What is the best way to measure the memory used by a C++ program or a block in a C++ program. The measurement code should thereby be part of the code and it should not be measured from outside. I know of the difficulty of that task, so it does not have to be 100% accurate but at least give me a good impression of the memory usage.
Class level override of the new
and delete
operators are what you want.
Overloading new
and delete
is probably the way to go. Not only on a specific class but maybe more general. But you also need to mark where the new
and delete
is made. And have some kind of start/reset or something to mark now you enter this block, and now you exit the block. And then you need to keep the history to be able to monitor it after it happened.

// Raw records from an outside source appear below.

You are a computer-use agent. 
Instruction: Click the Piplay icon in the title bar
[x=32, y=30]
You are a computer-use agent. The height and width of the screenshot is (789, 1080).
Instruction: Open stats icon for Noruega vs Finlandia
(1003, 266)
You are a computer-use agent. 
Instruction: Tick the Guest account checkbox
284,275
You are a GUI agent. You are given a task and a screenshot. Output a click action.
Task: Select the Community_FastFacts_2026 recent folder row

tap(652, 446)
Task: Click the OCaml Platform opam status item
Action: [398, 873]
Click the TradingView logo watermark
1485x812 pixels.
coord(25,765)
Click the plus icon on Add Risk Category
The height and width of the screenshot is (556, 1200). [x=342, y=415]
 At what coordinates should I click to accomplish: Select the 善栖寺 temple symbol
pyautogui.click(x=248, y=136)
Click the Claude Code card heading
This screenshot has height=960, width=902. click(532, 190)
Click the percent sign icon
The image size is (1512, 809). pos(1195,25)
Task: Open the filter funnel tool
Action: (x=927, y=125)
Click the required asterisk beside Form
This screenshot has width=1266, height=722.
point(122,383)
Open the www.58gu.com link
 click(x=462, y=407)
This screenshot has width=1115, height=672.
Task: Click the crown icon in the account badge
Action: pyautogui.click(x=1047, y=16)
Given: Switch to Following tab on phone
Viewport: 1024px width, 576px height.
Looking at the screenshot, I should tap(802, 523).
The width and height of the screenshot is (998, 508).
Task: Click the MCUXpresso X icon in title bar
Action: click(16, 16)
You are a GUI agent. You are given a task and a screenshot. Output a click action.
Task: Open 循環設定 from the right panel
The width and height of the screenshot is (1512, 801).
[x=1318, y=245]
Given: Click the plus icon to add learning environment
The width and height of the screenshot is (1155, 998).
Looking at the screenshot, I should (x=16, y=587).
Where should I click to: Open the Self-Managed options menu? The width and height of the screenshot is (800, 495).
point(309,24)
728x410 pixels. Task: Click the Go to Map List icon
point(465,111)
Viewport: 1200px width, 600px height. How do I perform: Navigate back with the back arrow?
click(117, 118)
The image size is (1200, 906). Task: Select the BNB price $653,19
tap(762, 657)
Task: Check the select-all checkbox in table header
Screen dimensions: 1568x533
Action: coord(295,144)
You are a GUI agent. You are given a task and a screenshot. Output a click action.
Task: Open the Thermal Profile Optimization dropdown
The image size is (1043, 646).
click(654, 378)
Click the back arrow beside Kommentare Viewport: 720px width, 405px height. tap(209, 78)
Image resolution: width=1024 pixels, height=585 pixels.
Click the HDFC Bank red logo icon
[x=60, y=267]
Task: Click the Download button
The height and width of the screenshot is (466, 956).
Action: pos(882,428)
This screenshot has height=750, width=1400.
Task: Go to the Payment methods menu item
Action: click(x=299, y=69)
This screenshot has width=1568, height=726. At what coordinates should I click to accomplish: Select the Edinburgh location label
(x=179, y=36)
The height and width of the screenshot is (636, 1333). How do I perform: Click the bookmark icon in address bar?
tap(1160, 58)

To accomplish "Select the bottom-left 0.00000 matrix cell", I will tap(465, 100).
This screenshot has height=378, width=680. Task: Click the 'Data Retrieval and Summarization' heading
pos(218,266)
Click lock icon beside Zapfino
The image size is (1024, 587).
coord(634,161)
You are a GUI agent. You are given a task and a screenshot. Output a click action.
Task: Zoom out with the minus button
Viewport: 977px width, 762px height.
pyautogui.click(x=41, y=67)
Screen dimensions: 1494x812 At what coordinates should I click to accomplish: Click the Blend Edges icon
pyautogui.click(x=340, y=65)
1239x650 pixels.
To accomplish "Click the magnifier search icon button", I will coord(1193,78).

Measuring at the block level will be difficult (at best) unless you're willing to explicitly add instrumentation directly to the code under test.
I wouldn't start with overloads of new
and delete
at the class level to try to do this. Instead, I'd use overloads of ::operator new
and ::operator delete
. That's basically the tip of the funnel (so to speak) -- all the other dynamic memory management eventually comes down to calling those (and most do so fairly directly). As such, they will generally do the most to tell you about dynamic memory usage of the program as a whole.
The main time you'd need to deal with overloads of new
and delete
for an individual class would be if they're already overloaded so they're managing a separate pool, and you care about how much of that pool is in use at a given time. In that case, you'd (just about) need to add instrumentation directly to them, to get something like a high-water mark on their memory usage during a given interval.
As others have pointed out, you can overload new and delete to measure how much heap was allocated. To do the same for the stack, if you feel adventurous, you'll have to do some ASM. In GCC in x86-64 to get the stack position:
int64_t x = 0;
asm("movq %%rsp, %0;" : "=r" (x) );
This will put in x the address of the stack pointer. Put this in a few places around your code and compare the values before/after entering the block.
Please note that this might need some work to get what you want because of how/when the compiler might allocate memory; it is not as intuitive or trivial as it sounds.